A team of researchers at the French National Institute of Health and Medical Research in Bordeaux have grown yarn from human skin cells that they call a "human textile" - and they say it could be used by surgeons to close wounds or assemble implantable skin grafts.
"These human textiles offer a unique level of biocompatibility and represent a new generation of completely biological tissue-engineered products," the researchers wrote in a paper published in the journal Acta Biomaterialia.
The key advantage of the gruesome yarn is that unlike conventional synthetic surgical materials, the material doesn't trigger an immune response that can complicate the healing process, according to New Scientist.

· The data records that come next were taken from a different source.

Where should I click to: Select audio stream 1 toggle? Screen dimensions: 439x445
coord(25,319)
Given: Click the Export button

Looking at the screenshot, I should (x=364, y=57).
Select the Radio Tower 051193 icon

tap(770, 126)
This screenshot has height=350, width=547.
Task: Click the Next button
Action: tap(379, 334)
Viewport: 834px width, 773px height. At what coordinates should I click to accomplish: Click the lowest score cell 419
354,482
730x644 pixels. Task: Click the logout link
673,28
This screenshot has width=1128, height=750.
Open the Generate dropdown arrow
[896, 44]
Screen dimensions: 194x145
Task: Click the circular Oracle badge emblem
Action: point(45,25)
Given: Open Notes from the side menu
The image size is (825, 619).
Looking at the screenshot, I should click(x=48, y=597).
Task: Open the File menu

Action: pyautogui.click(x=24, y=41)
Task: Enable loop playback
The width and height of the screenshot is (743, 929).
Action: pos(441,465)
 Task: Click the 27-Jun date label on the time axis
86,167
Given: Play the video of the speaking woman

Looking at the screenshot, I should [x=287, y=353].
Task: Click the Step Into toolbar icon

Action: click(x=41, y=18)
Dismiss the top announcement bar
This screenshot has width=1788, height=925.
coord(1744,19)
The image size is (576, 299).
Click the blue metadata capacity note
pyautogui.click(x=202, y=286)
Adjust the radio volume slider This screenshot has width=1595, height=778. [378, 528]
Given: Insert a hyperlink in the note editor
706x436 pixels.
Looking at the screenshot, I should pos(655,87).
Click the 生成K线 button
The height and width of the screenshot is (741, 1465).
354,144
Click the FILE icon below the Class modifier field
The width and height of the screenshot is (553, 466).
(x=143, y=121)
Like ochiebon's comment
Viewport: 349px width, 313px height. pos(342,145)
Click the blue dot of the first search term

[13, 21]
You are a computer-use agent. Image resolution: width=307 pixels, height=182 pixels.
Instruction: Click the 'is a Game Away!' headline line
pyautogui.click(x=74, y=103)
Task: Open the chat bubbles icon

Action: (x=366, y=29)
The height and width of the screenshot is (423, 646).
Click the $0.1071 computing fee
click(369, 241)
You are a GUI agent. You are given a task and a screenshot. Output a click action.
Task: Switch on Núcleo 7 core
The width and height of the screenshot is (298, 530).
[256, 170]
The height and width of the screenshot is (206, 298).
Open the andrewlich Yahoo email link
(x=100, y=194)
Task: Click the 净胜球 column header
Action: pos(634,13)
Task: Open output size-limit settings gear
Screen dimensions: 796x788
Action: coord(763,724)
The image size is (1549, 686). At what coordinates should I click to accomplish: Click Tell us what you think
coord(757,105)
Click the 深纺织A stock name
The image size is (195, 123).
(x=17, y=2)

To create it, according to the magazine, the researchers cut sheets of human skin cells into long strips - and then "wove" them into a yarn-like material that can be fabricated into a variety of shapes.
"We can sew pouches, create tubes, valves and perforated membranes," lead researcher Nicholas L'Heureux told New Scientist.
"With the yarn, any textile approach is feasible: knitting, braiding, weaving, even crocheting."
So far, the researchers have used the special yarn to stitch a rat's wounds and help it fully heal over two weeks. They even created a skin graft, using a custom-made loom, to seal a sheep's artery and stop it from leaking.
The work builds on prior research by the same team in which they produced sheets of biomaterial and rolled them into artificial blood vessels.